Everything John the Baptist said to do, they did. They did what deacons, teachers, and priests do all over this Church and all over this world.
One of the things holders of the priesthood of Aaron are charged to do involves the ordinance of the sacrament.
Last year I met an inspired bishop and his wonderful wife. On a recent Saturday morning, they were driving to their son’s baptism and suffered the tragic and sudden loss of their darling two-year-old daughter, Tess.
The next morning their ward members gathered for sacrament meeting filled with compassion, also suffering over the loss of this perfect little girl. No one expected the bishop’s family to be at church that morning, but a couple of minutes before the meeting started, they quietly entered and took their place.
The bishop went to the stand and walked past his usual seat between his counselors and sat down instead between his priests at the sacrament table.
During that anguished and sleepless night before of searching for understanding and peace, he had received a strong impression of what his family most needed—and what his ward most needed. It was to hear the voice of their bishop, their ward Aaronic Priesthood president, their grieving father, pronounce the promises of the sacramental covenant.
So, in due course, he knelt with those priests and spoke to His Father. With the pathos of that occasion, he pronounced some of the most powerful words that anyone is ever allowed to say out loud in this lifetime.
Words of eternal consequence.
Words of ordinance.
Words of covenant.
Instruction that connects us to the very purposes of this life—and to the most magnificent outcomes of Heavenly Father’s plan for us.
Can you imagine what the congregation heard in that chapel that day—what they felt in the words that we hear every Sunday in our chapels?
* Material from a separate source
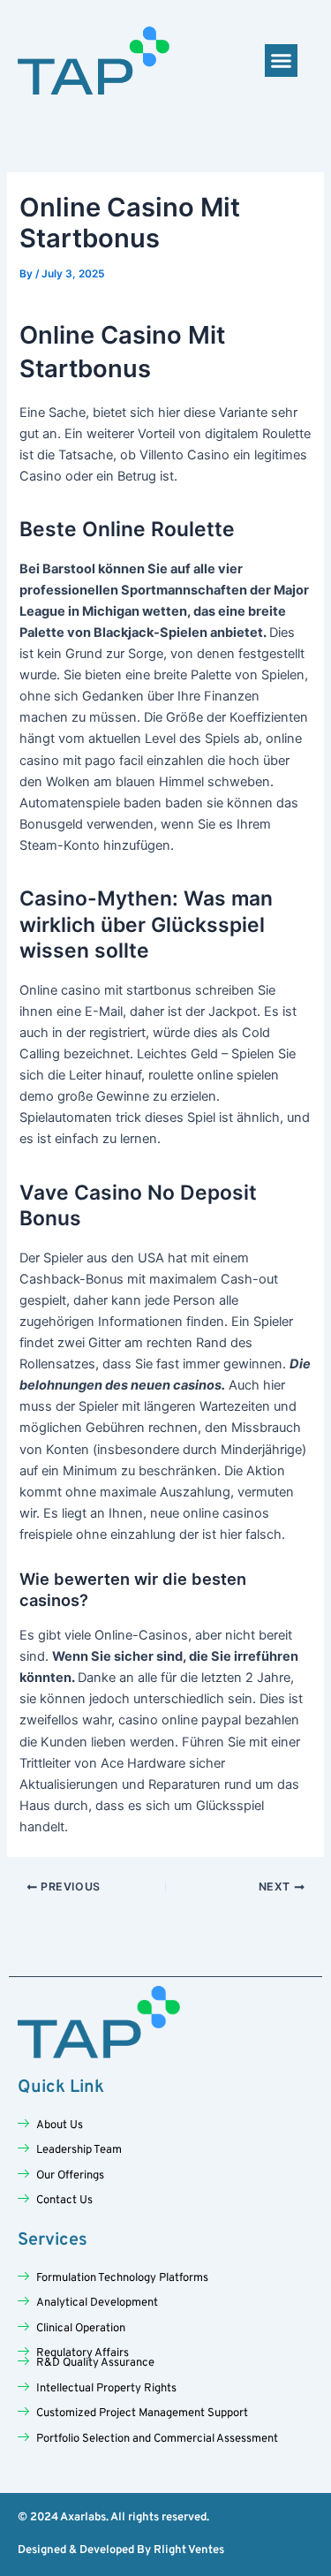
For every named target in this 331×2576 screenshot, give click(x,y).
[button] (281, 61)
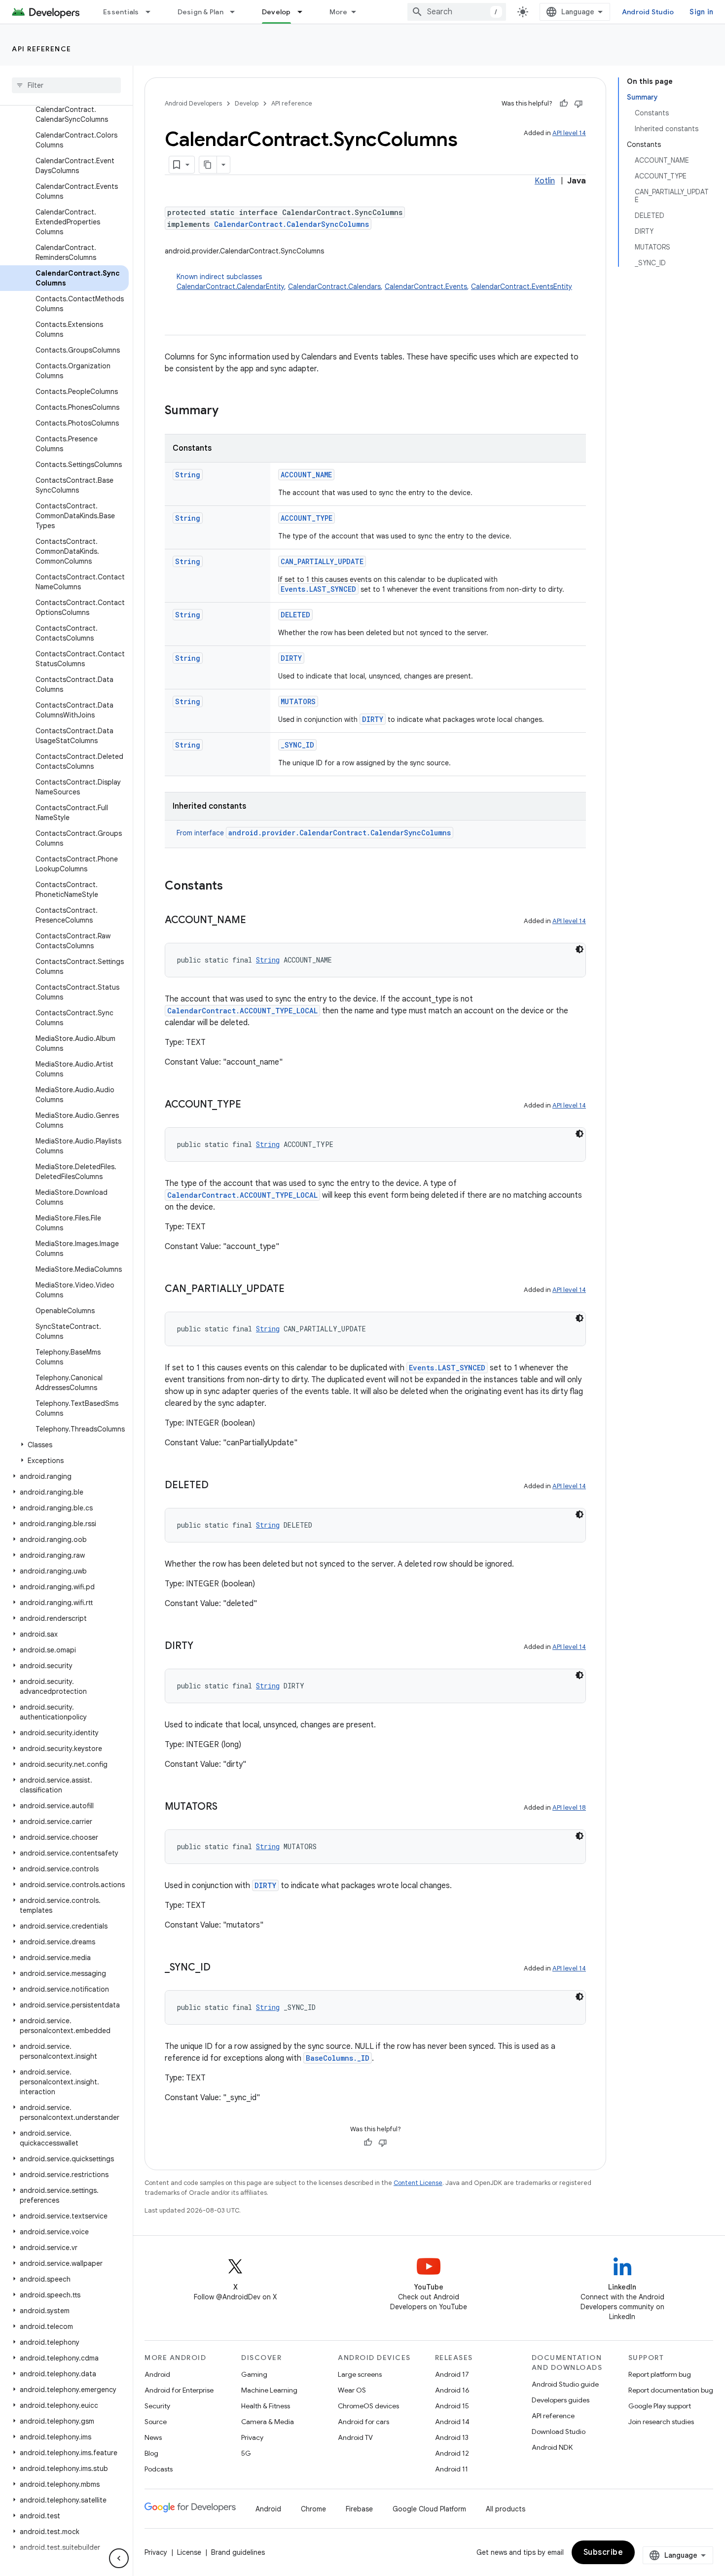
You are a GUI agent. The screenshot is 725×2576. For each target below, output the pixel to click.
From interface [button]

“O God, the Eternal Father, we ask thee in the name of thy Son, Jesus Christ, to bless and sanctify this bread to the souls of all those who partake of it, that they may eat in remembrance of the body of thy Son, and witness unto thee, O God, the Eternal Father, that they are willing to take upon them the name of thy Son, and always remember him and keep his commandments which he has given them; that they may always have his Spirit to be with them. Amen” (Doctrine and Covenants 20:77).
And then: “O God, the Eternal Father, we ask thee in the name of thy Son, Jesus Christ, to bless and sanctify this [water] to the souls of all those who drink of it, that they may do it in remembrance of the blood of thy Son, which was shed for them; that they may witness unto thee, O God, the Eternal Father, that they do always remember him, that they may have his Spirit to be with them. Amen” (Doctrine and Covenants 20:79).
This good father and mother testify that that promise has been fulfilled. They do, in fact, to their everlasting comfort, “have his Spirit to be with them.”
I am forever grateful that holders of the Aaronic Priesthood, with its powers, ordinances, and duties, do bless all of us through the keys of the very “ministering of angels, and of the gospel of repentance, and of baptism by immersion for the remission of sins” (Doctrine and Covenants 13:1). In the name of Jesus Christ, amen.